There’s also a more general mode of analysis that I mentioned in passing in the last Batson post known as “comparative juror analysis.” One of the earlier Ninth Circuit cases describing this mode of analysis was Boyd v. Newland, 467 F.3d 1139 (9th Cir. 2006). In holding that the defendant was entitled to a transcript of voir dire in order to conduct the analysis, the court noted how important and powerful comparative juror analysis could be.

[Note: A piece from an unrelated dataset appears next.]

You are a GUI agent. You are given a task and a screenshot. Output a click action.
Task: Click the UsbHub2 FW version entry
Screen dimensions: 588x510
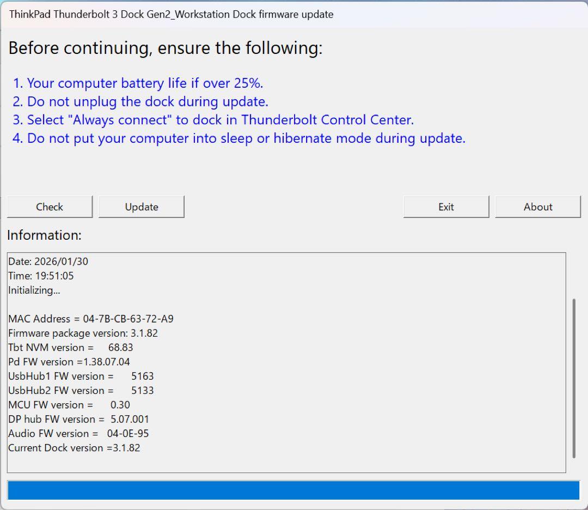pyautogui.click(x=81, y=391)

“Comparative juror analysis” refers, in this context, to an examination of a prosecutor’s questions to prospective jurors and the jurors’ responses, to see whether the prosecutor treated otherwise similar jurors differently because of their membership in a particular group. (Citations omitted.) Miller-El [v. Dretke, 545 U.S. 231 (2005),] made clear that comparative juror analysis is an important tool that courts should utilize in assessing Batson claims: “More powerful than the bare statistics [revealing that the prosecution struck 91% of black potential jurors], however, are side-by-side comparisons of some black venire panelists who were struck and white panelists allowed to serve.” [545 U.S. at 241.]
Boyd, 467 F.3d at 1145. The Court then went on to describe comparative juror analysis as “a centerpiece of Batson analysis,” Boyd, 467 F.3d at 1150, and state that “[w]ithout engaging in comparative juror analysis, we are unable to review meaningfully whether the trial court’s ruling at either step one or step three of Batson was unreasonable in light of Supreme Court precedent,” Boyd, 467 F.3d at 1149. Since Boyd, the Ninth Circuit has come to recognize comparative juror analysis as “an established tool . . . for determining whether facially race-neutral reasons are a pretext for discrimination.” Crittenden v. Ayers, 624 F.3d 943, 956 (9th Cir. 2010). See also Ayala v. Wong, 756 F.3d 656, 676 (9th Cir. 2014) (“The Supreme Court has emphasized the importance of this sort of ‘comparative juror analysis’ to determine whether a prosecutor’s reasons for challenging a minority juror are pretextual.” (Citing Miller-El v. Dretke, 545 U.S. at 241, and Snyder v. Louisiana, 552 U.S. 472 (2008)), rev’d sub nom. Davis v. Ayala, 135 S. Ct. 2187 (2015); Jamerson v. Runnels, 713 F.3d 1218, 1224 (9th Cir. 2013) (holding that “[a]s part of its evaluation of the prosecutor’s reasoning, the court must conduct a comparative juror analysis”), cert. denied, 134 S. Ct. 1285 (2014). Several Ninth Circuit opinions illustrate the extensive, detailed analysis in which you can and should engage in conducting this analysis. See, e.g., Cook v. LaMarque, 593 F.3d 810, 817-23 (9th Cir. 2010); id. at 834-37 & n.8 (Hawkins, J., concurring and dissenting); Green v. LaMarque, 532 F.3d 1028, 1031-32 (9th Cir. 2008); Kesser v. Cambra, 465 F.3d 351, 362-68 (9th Cir. 2006) (en banc).
So keep in mind both the examples of factors given in the cases and this “powerful” “comparative juror analysis” way of proving discrimination when you get to Step 3 of the Batson inquiry. It’s a way to really test the prosecutor’s claims.